The conference focused on the science of marketing performance, and we presented our recent work measuring the impact of a long-term sponsorship deal for HP’s Industrial Printing division. Like many sponsor brands, they lacked clear, quantitative indicators to make decisions on renewal and future investment levels despite positive word of mouth and good feedback from stakeholders.
In the sections below we will take you through some of the key lessons we learned. We hope these will be of use to anyone considering sponsorship as part of their marketing strategy.
Take a long-term view on impact
One of the fundamental challenges with measuring sponsorships is that there are a range of ways that they can affect a brand. In our work with HP there was a strong hypothesis that the sponsorship was impacting business performance in both direct (near-term sales impact) and indirect ways (long term brand and reputation building).
In our experience many sponsorships will not generate a positive Return on Investment simply through near-term sales uplifts; they require a holistic view of impact to justify the investment. However, properly evaluating longer-term/indirect effects can be challenging as their impact on the business may take place over many years. This can make it difficult to generate a point of view on ROI, complicating decisions about future investment levels.
There is no silver bullet solution, but the first step to generating a holistic view on ROI is to ensure that you have viable metrics to track the more indirect/longer-term impacts (whether that be overall brand health, company reputation, etc.). Ideally these should be metrics which are well established within your organization with a proven track record of predicting real business outcomes.
In our work with HP we focused on Net Promoter Score (NPS) and were able to show that the sponsorship had a statistically significant impact on that metric (i.e., customers who became aware of the sponsorship tended to become more likely to recommend the company’s products and services in future surveys). Once we were able to size that impact in % terms, we were able to leverage internal benchmarks and industry data to estimate the dollar value to the business.
Watch out for double counting (and some thoughts on how to account for it)
While it is important to take a holistic view on how sponsorship marketing can impact brand performance, this can also open up new analytical challenges. It is critical to account for the risk of ‘double counting’, which can lead to overstating the total impact and make it difficult to properly plan investment decisions.

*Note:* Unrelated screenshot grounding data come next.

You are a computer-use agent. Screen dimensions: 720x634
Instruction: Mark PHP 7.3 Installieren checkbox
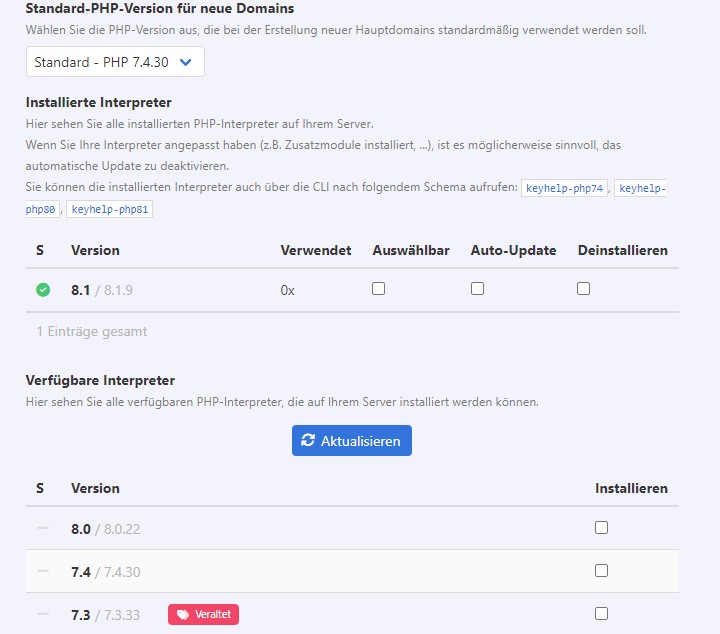tap(601, 614)
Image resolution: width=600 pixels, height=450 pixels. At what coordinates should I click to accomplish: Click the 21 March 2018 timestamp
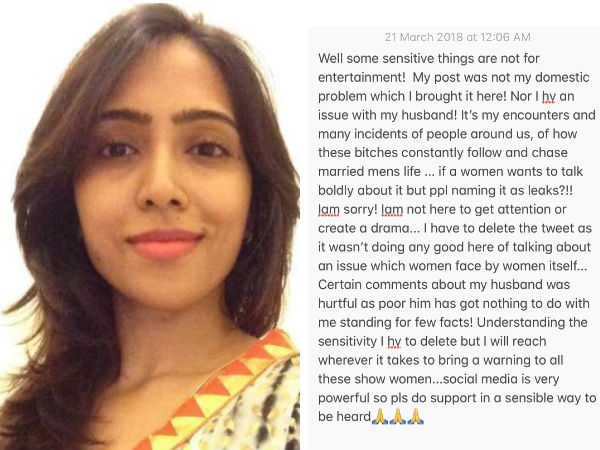coord(458,37)
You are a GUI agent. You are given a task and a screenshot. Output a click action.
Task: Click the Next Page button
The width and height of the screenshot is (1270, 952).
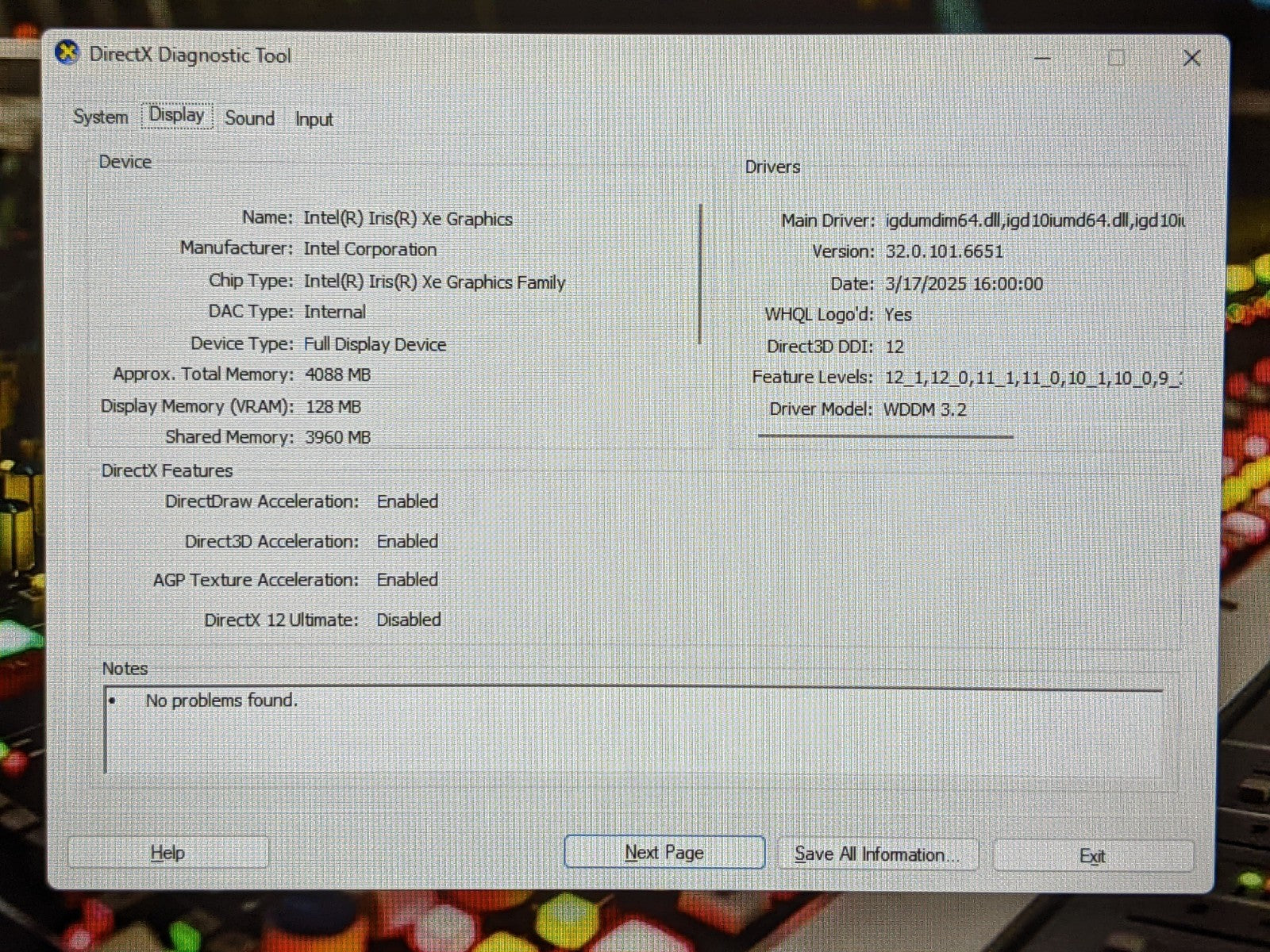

Many businesses will have seperate data systems in place for tracking different parts of the business. For example, in the B2B environment it is common to have one Customer Relationship Management (CRM) data system for tracking leads, sales, and touchpoints and another data system for tracking brand health and reputation. Although these systems may exist in silos, in the real world the measures that they track interact in complex ways to explain business outcomes. That is, actual business outcomes will be explained by some combination of the brand’s reputation, the ongoing touchpoints and sales activities, and the other competitive and contextual factors in the market.
To avoid over-stating the total impact of the sponsorship in our recent work, we had to generate a point of view on how much of the overall business was driven by these different areas. We could measure the impact of the sponsorship within multiple data silos, yet we needed to understand how much weight to place on each silo to get to a total view on impact.
Put simply, a metric like NPS will explain some percentage of business outcomes. If that percentage is small, even a massive impact on that metric should not be assigned a high $ value when calculating the ROI of a sponsorship. To resolve this we leveraged industry benchmarks along with a multiple regression analysis to size different business drivers.
Try to understand HOW and not only HOW MUCH
Although the critical question is often how much impact a sponsorship has on the business (and whether it justifies the investment), understanding how (or by what mechanism) it impacts the business can be equally important to the success of a partnership.
In our work with HP we built our models from the bottom-up – meaning that we actually ran the analysis across several different geographies and customer segments and then subsequently aggregated the results into a combined summary of impact. By taking this approach from the beginning of the project, we ended up with a much more actionable set of recommendations when it came time to report the results.
For example, we were able to highlight the fact that the sponsorship disproportionately impacted win rates among new customers (as opposed to winning repeat business with existing customers) and that most of the sponsorship’s impact took place in one key region of the business. As a result of these learnings, HP was able to better understand how the sponsorship should fit alongside its other marketing plans and was able to go back to the rights-holder with a set of new ideas for the future of the partnership.